30 Aug 2023 | Science Notes

In honour of the scientific work of Alimonti et al. (2022) which was too honest for the climate censors and prompted them to force a retraction on the grounds of, well, think of the implications if people are allowed to see the data, aka Thoughtcrime, we’re re-running our summary series on it from last year. This week we look at tornadoes. According to the authors, “A tornado is a vortex extending upward from very near the surface at least as far as cloud base (with cloud base associated with deep moist convection, typically a cumulonimbus cloud), that is intense enough at the surface to do damage.” The USA gets a lot of them and has the best long term data. The data show an apparent upward trend – but there’s a catch.

Prior to the installation of Doppler radar and the advent of smartphones with everyone wanting selfies with a funnel cloud in the background most small tornadoes were never counted or recorded. Adjust for that change and the picture looks very different.

The raw data look like this:

The chart shows all tornadoes sorted by their severity on the Enhanced Fujita (EF) scale from 0 (smallest) to 5 (largest). The apparent growth is entirely due to the EF0-EF2 events, which are the hardest to detect. With increased population, radar and cell phones many small tornadoes now get recorded that would have been missed prior to 1980. The large tornadoes (EF3-EF5) tended to be counted accurately even back in the 1950s, because an occurrence couldn’t be missed at the time and was easier to confirm afterwards due to the characteristic damage even in uninhabited regions. That portion of the data set looks like this:

Not only is the count not going up, if anything it is going down. So what’s the connection with climate? The authors point out that climate models don’t predict or resolve tornadoes since they occur on too small and brief a scale. So no one knows. They might increase or decrease or not change at all. As far as the trends go, there is no reliable evidence of an upward trend in occurrence. More small tornadoes are recorded now than in past decades, because monitoring systems are better. So you are about as likely to experience a tornado now as you would have been back in the 1950s.

You and your little dog too.

4 comments on “Stuff you're not allowed to know #2: tornadoes”

  1. The premise of all climate change analysis is fundamentally wrong. Climate always changes, so a fixed past baseline should not be used for reference. Instead, an envelope of possible natural variation should be used as the reference, and “changes” noted only if they are outside the envelope.

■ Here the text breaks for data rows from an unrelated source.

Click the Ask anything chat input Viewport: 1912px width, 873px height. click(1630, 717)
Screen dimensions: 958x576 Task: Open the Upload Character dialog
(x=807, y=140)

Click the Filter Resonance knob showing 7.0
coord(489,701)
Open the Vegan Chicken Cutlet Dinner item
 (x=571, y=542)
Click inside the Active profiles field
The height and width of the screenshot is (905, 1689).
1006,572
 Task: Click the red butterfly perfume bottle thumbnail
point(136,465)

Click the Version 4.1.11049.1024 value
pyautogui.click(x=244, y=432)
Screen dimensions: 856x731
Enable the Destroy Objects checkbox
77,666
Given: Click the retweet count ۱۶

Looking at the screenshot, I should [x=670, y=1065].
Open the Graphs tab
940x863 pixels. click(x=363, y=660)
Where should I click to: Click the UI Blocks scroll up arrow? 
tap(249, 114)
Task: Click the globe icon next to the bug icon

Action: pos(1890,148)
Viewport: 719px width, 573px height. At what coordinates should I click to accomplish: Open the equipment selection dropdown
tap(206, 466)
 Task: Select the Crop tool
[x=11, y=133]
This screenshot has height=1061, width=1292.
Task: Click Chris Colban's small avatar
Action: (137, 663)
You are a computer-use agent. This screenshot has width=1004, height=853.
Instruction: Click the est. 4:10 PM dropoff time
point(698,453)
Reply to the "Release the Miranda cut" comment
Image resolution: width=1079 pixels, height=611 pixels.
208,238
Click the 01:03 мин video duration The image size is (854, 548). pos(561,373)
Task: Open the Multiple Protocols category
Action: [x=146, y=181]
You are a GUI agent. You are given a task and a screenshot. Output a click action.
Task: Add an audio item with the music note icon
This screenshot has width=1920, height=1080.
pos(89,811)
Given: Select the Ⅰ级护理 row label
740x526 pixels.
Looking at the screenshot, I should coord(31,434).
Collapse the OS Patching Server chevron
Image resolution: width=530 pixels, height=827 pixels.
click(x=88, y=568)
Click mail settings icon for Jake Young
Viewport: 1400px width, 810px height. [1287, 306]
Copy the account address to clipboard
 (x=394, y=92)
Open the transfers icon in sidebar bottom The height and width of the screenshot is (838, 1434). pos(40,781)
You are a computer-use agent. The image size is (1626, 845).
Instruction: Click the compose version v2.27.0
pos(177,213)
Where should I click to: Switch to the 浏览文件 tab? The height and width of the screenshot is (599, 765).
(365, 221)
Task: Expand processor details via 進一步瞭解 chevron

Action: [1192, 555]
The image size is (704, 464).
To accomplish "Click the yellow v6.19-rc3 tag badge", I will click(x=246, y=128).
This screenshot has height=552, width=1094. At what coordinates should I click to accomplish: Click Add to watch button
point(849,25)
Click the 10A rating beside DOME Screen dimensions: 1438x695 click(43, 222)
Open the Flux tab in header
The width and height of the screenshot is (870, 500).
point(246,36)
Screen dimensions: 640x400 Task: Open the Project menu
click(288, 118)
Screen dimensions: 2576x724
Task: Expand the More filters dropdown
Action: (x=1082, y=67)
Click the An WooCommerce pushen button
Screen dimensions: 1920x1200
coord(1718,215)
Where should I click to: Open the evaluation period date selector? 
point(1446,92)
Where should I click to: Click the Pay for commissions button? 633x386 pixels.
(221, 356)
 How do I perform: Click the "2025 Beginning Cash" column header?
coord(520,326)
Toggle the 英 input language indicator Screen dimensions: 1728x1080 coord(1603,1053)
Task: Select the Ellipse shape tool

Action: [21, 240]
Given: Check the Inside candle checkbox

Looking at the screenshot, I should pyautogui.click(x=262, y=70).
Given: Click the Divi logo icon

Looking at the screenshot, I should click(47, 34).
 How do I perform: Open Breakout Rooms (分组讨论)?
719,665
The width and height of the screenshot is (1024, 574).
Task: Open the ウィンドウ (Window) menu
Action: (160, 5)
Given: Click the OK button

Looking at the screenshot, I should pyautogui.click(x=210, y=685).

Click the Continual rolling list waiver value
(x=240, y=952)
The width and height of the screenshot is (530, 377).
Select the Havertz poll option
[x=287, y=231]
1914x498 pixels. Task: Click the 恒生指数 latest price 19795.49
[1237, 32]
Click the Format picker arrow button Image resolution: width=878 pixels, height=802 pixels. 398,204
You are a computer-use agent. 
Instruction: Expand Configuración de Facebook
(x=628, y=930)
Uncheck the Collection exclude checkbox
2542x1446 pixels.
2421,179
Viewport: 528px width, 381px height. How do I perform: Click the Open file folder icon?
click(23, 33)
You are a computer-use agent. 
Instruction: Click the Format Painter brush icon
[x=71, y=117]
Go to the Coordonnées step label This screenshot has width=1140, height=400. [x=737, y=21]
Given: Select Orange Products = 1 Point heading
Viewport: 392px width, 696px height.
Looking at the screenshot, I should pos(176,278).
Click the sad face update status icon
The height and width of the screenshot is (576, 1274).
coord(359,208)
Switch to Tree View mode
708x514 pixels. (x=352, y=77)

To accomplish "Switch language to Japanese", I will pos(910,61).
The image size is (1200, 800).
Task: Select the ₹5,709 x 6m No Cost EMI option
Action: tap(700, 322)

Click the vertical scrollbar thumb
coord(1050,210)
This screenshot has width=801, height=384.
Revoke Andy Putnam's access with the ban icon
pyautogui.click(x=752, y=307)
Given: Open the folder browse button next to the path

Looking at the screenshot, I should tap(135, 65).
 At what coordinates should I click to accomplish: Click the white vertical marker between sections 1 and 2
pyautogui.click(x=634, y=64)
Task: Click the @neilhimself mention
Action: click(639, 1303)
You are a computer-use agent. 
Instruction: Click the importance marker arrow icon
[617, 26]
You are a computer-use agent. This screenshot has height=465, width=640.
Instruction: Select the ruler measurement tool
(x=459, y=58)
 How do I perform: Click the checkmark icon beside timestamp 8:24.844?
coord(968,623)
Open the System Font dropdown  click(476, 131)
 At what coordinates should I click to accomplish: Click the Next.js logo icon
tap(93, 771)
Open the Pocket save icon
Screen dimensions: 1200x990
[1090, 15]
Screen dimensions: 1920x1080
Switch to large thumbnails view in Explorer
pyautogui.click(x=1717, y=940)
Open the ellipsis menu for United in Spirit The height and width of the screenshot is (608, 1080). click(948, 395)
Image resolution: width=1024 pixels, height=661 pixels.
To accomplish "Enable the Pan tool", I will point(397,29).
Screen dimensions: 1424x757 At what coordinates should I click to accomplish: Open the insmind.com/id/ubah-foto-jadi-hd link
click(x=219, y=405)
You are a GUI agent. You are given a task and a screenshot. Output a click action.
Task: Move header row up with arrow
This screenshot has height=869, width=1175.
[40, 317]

  2. This is the same problem the global climate warming change goofs had with surface temps. Prior to World War 2 there were very few temperature recording stations around the world, WW2 incited a mass construction of airfields with weather instruments, so there really was no temperature record prior to the 1940s. After that came the disappointing news that the thermometers were installed without regard for potential heat islands and other effects like direct sunlight, low pressure zones caused by hills and mountains and an endless list of other considerations.

  3. Same effect, detection bias, with hurricanes, the satellites pick up every swirl which gets named so “hurricane numbers are increasing” even as the ACE decreases

  4. The other bigger issue is the only other long term readings outside of Western Europe and North America is mostly colonial cities in Asia Africa and South America, those dastardly sciency Europeans collecting data.
    But what that really means is that all the long term data in the rest of the world is 100% UHI corrupted.
    It’s why the second graph on Hansen’s 1998 paper, the world, shows much more linear increase in temperatures. It’s a graph showing the growth in cities not temperature.